SEMANÁRIO REGIONALISTA DE TORRES NOVAS | FUNDADO EM 1918 | ANO CI | Diretor: Nuno Vasco Batista Nunes | Quinta-feira, 17 Junho 2021, 21:51

A dieta no namorico

Éramos um grupo de amigos e de amigas, a maior parte coralistas a que se juntavam outros amigos jocistas e estudantes nos colégios e na escola industrial da então vila de Torres Novas.

Corria o ano de 1962 e o referido grupo pensou em ir a pé a Fátima, em peregrinação, para rezarmos pelos nossos pecados e pelos pecados e tragédias do mundo.

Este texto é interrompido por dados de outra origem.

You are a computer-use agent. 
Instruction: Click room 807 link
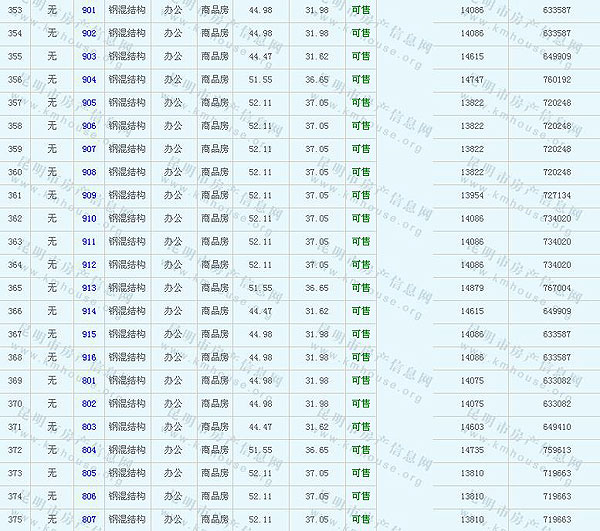point(89,519)
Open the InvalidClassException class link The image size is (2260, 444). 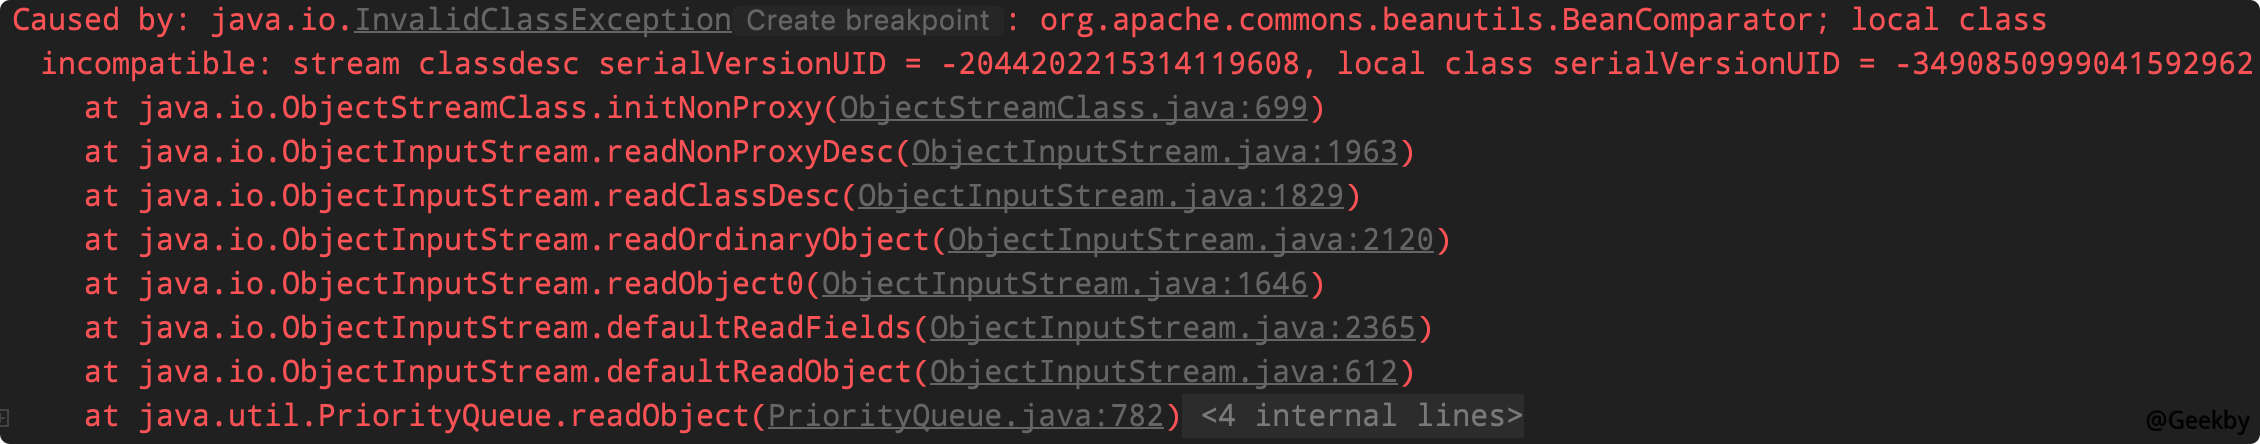(x=543, y=21)
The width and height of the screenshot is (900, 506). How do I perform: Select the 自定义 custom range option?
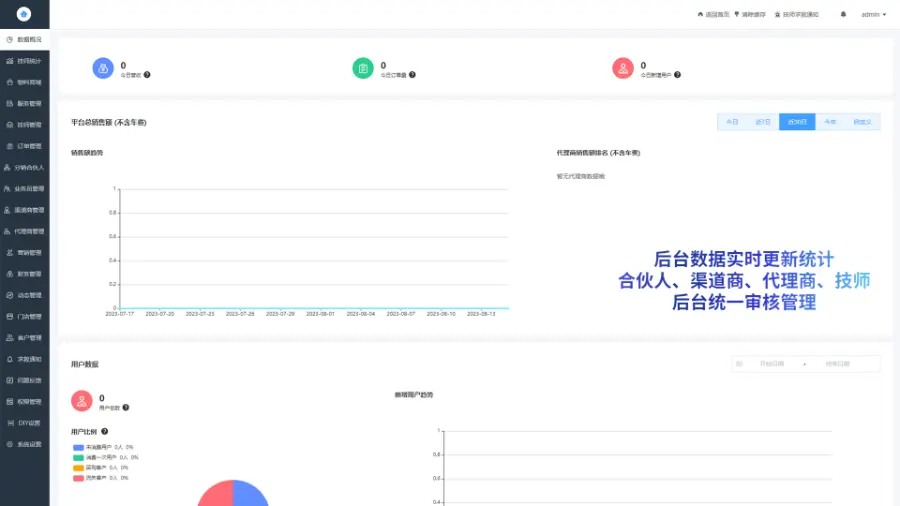coord(862,122)
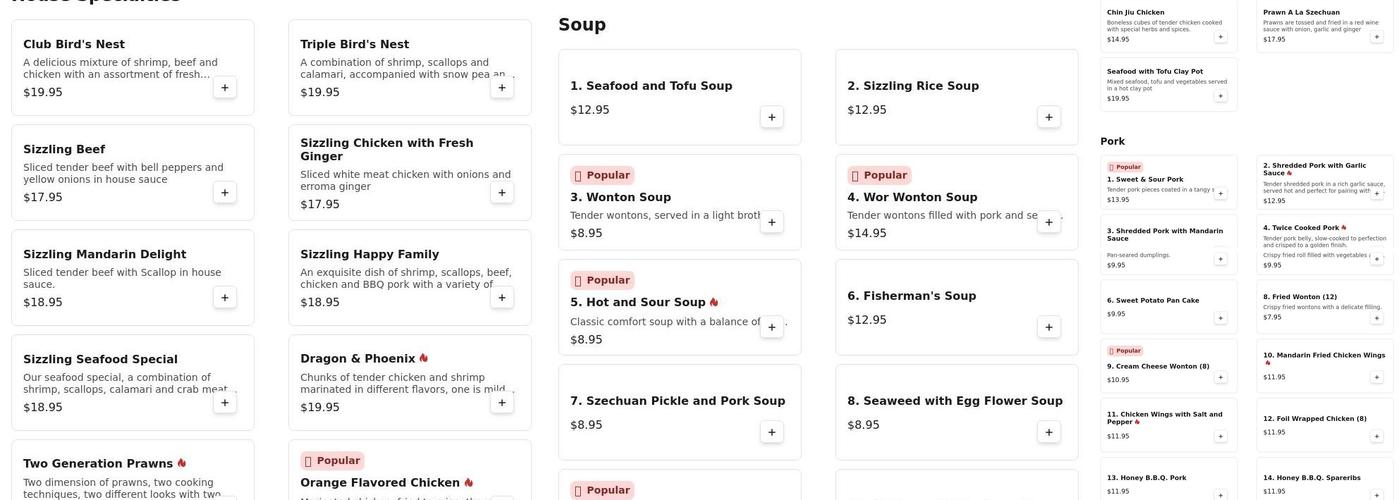Add Seaweed with Egg Flower Soup
This screenshot has width=1400, height=500.
click(x=1048, y=432)
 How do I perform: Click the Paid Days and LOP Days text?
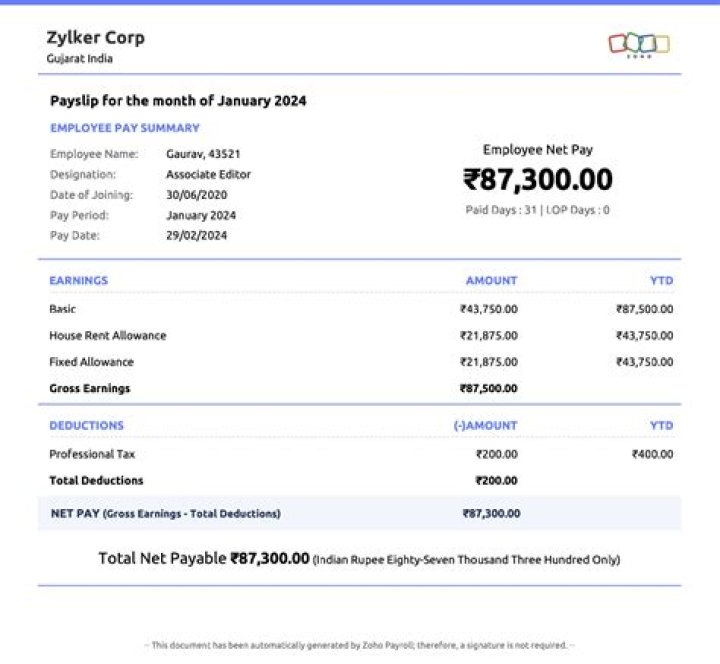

Se bem o pensámos melhor o fizemos e no dia 12 de Maio, pela madrugada, lá marchámos em direcção às Lapas, Pedrógão, Alqueidão, até chegarmos à subida para a pedreira do Galinha. Ali chegados, antes da zona dos dinossauros, lá metemos por atalhos e pelo mato, até atingirmos a povoação de Fátima e só depois chegámos com os pés em estado lastimável, cansados e ensonados, ao Santuário da Cova da Iria, onde os “quartos” dos jardins estavam quase todos ocupados por outros milhares de peregrinos que já tinham escolhido a” Pensão Estrela da Alva” para pernoitar.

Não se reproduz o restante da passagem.